■ **Exercise objective**: Lines holding the word "agent" are the ones to copy from the data below.

■ **Source material**:
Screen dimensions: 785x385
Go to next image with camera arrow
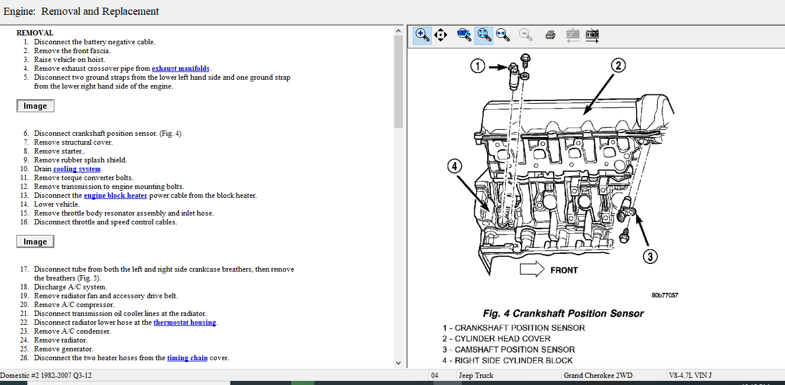point(592,35)
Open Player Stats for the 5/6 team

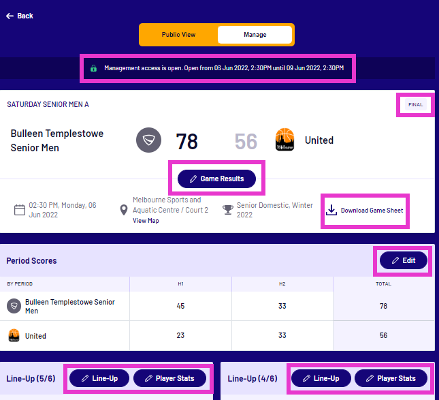[169, 378]
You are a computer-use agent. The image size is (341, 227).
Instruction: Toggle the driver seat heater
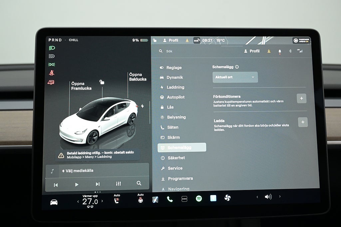click(117, 201)
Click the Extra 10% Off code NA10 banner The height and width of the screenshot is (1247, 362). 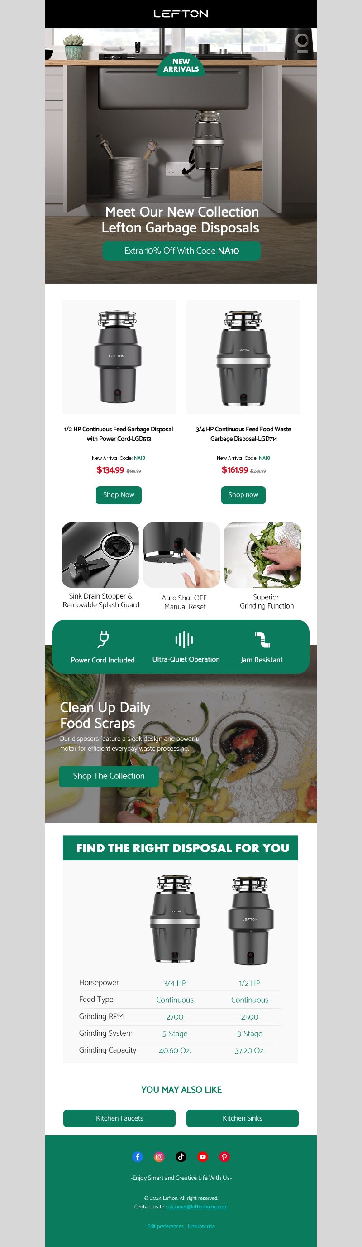tap(181, 251)
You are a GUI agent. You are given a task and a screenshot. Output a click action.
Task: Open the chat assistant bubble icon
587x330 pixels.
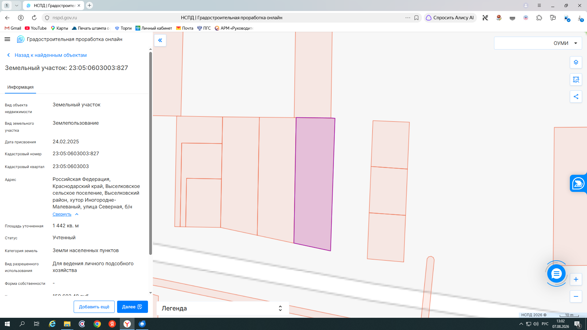coord(556,273)
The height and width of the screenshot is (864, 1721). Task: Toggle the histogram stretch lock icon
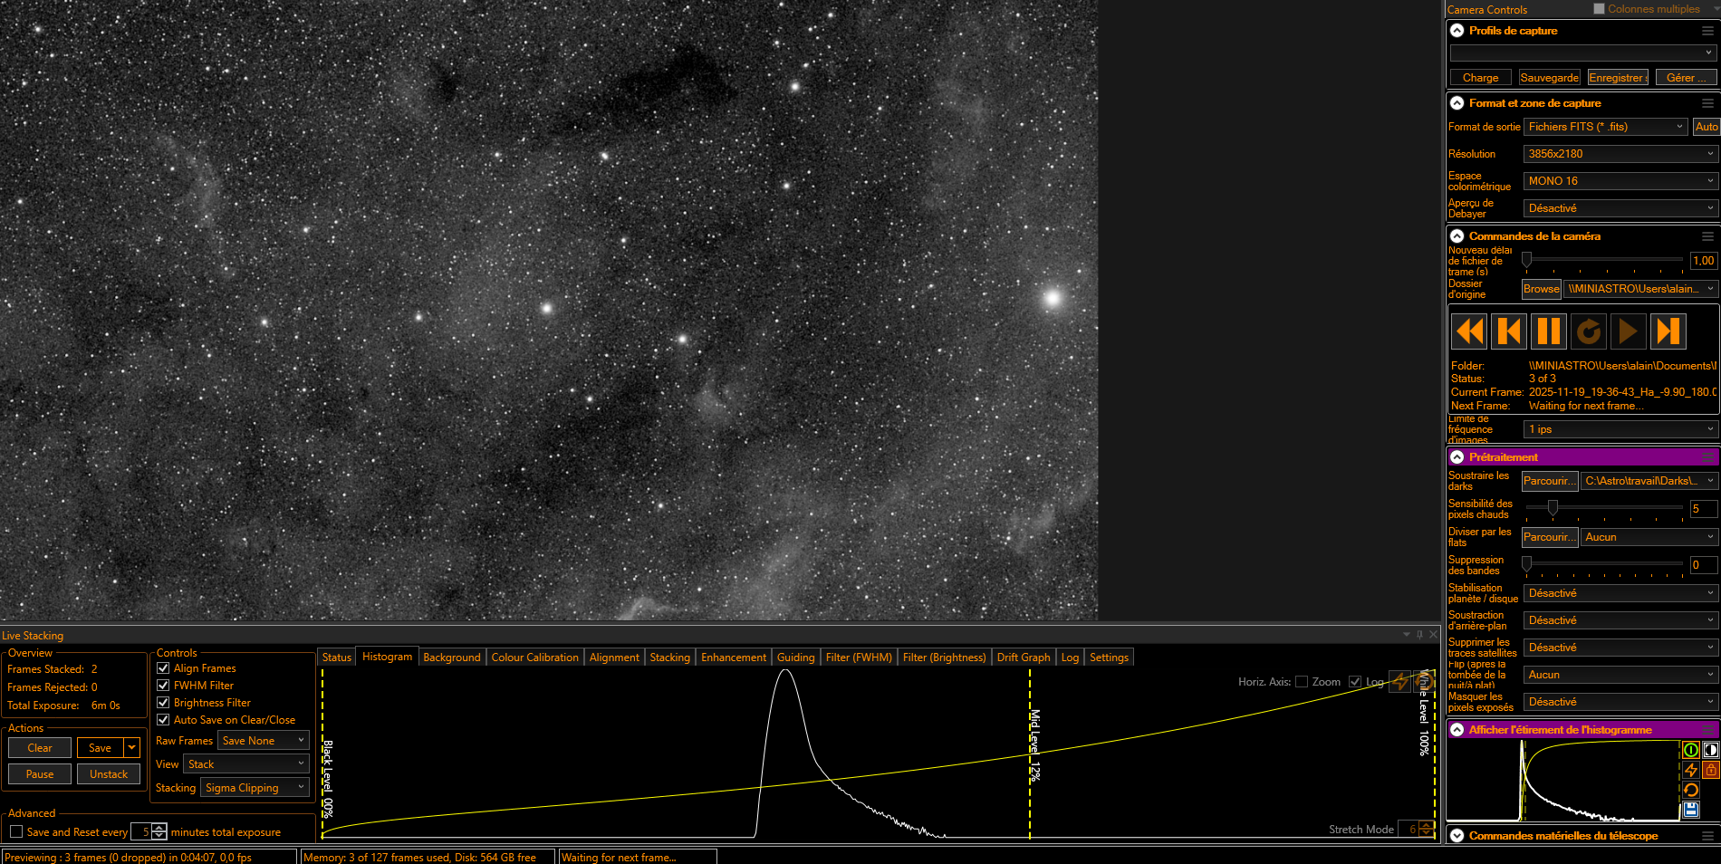pyautogui.click(x=1711, y=770)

■ **Finished task**:
You are a computer-use agent. The image size is (341, 227).
You are a GUI agent. You are given a task and a screenshot. Output a click action.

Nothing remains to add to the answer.